(Dataset entries)

■ ■ ■ ■ ■ ■ ■

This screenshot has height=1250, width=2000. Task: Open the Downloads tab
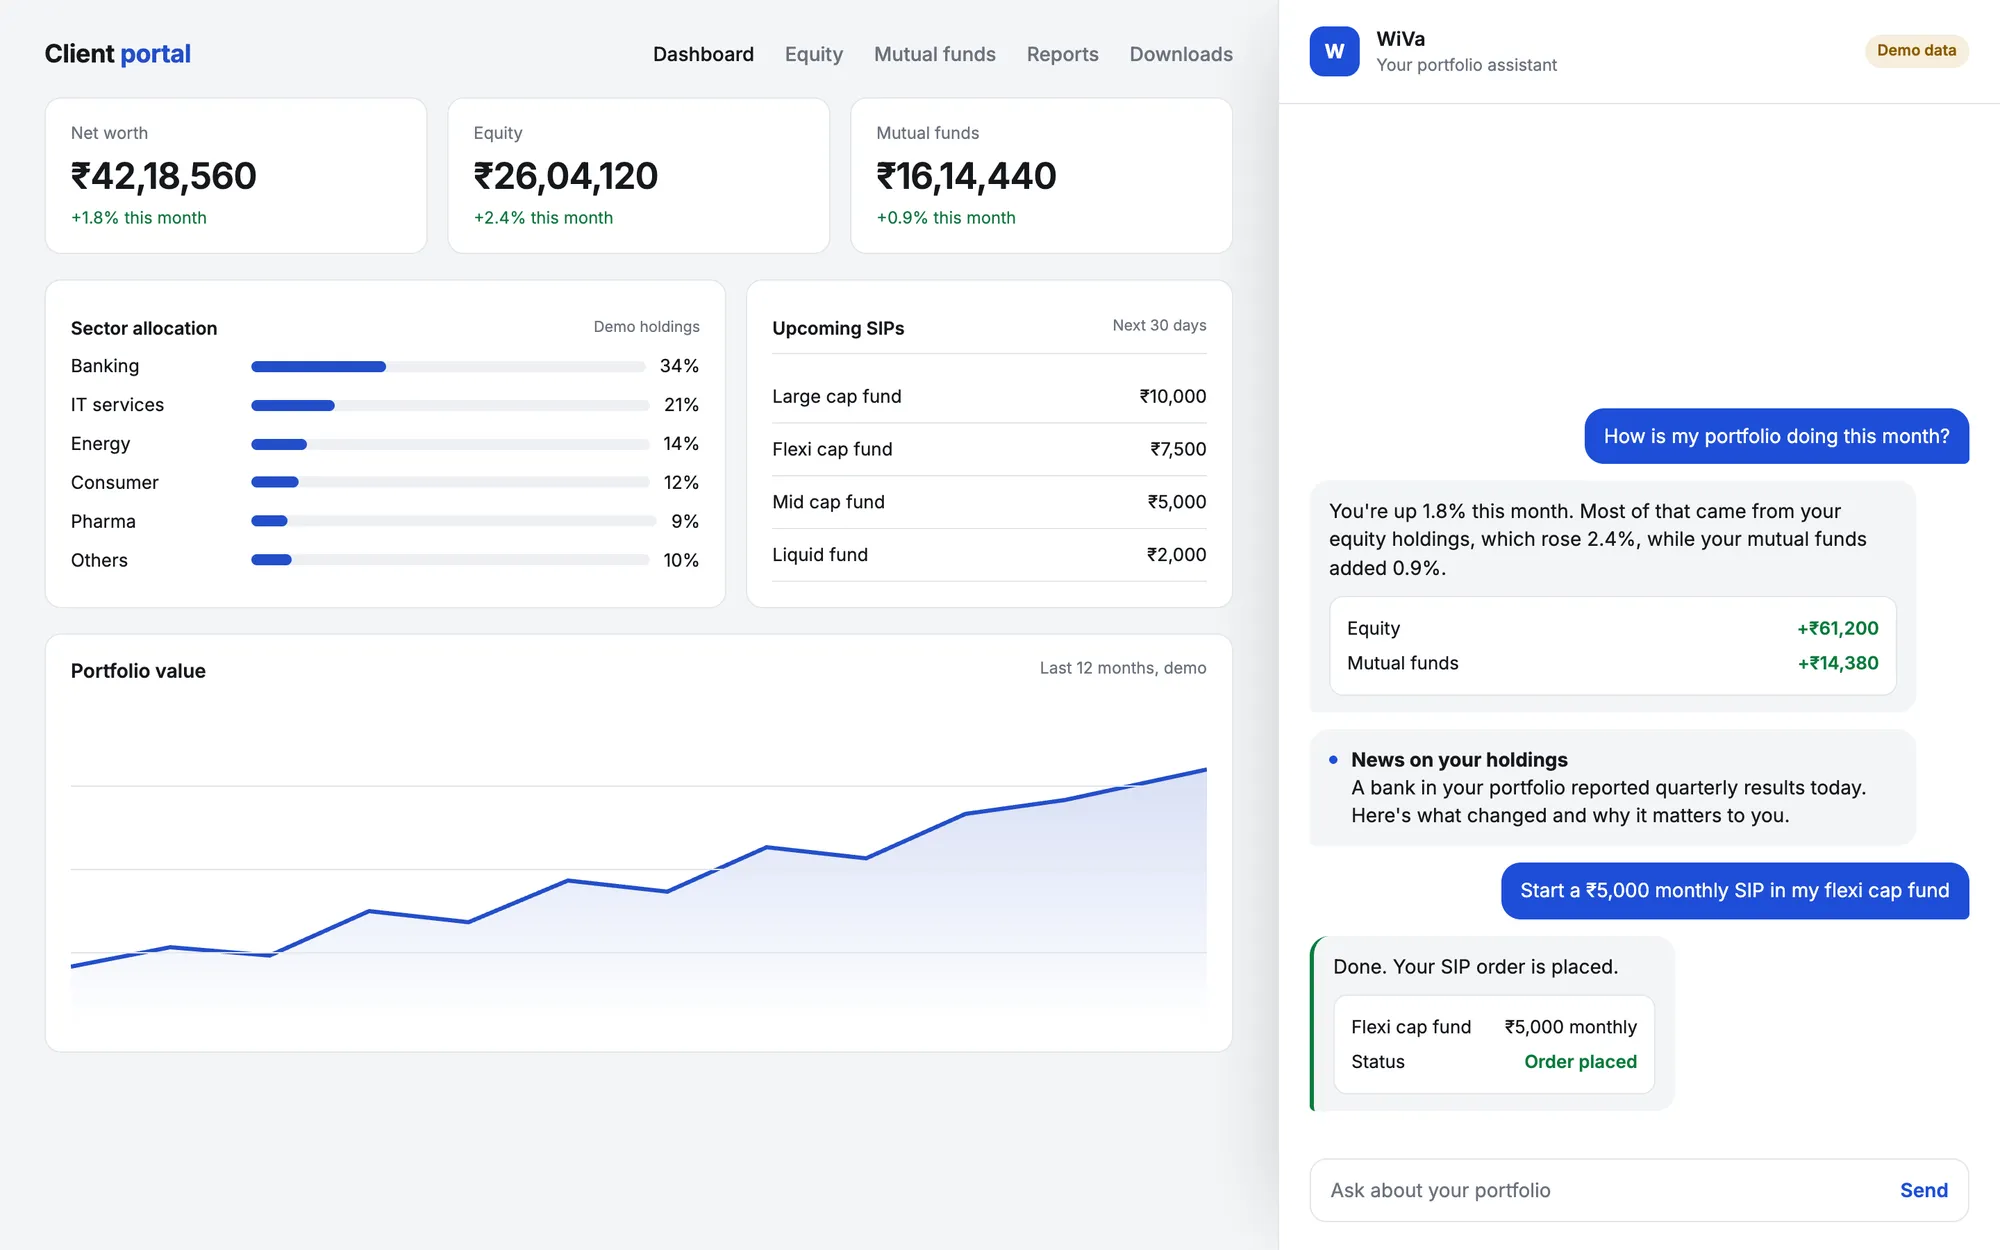point(1181,54)
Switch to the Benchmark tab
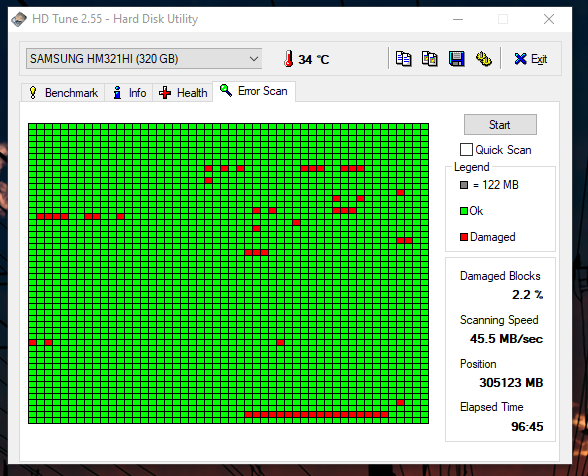 coord(63,93)
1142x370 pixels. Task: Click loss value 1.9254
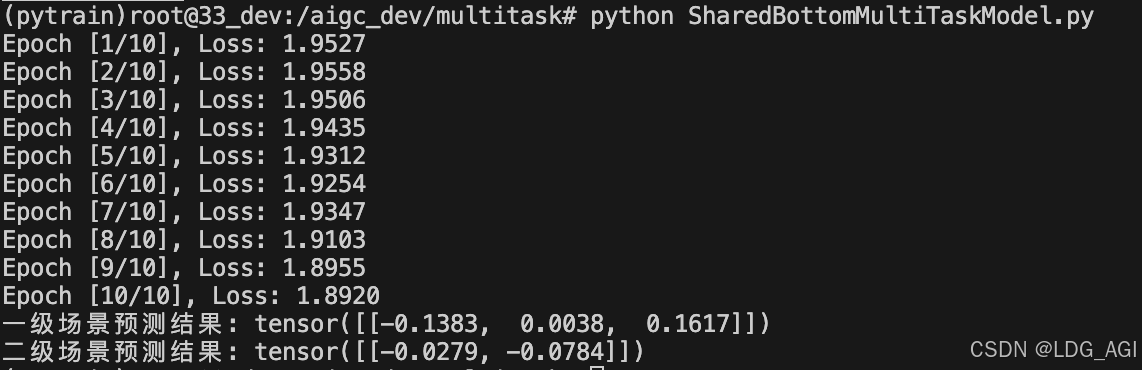pyautogui.click(x=324, y=184)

■ ■ ■ ■ ■ ■ ■

* Task *
Return the data word for word without its pictures.

* Expected output *
This screenshot has height=1250, width=2000. Task: Open the Downloads tab
point(1181,54)
Switch to the Benchmark tab
 coord(63,93)
1142x370 pixels. Task: Click loss value 1.9254
pyautogui.click(x=324, y=184)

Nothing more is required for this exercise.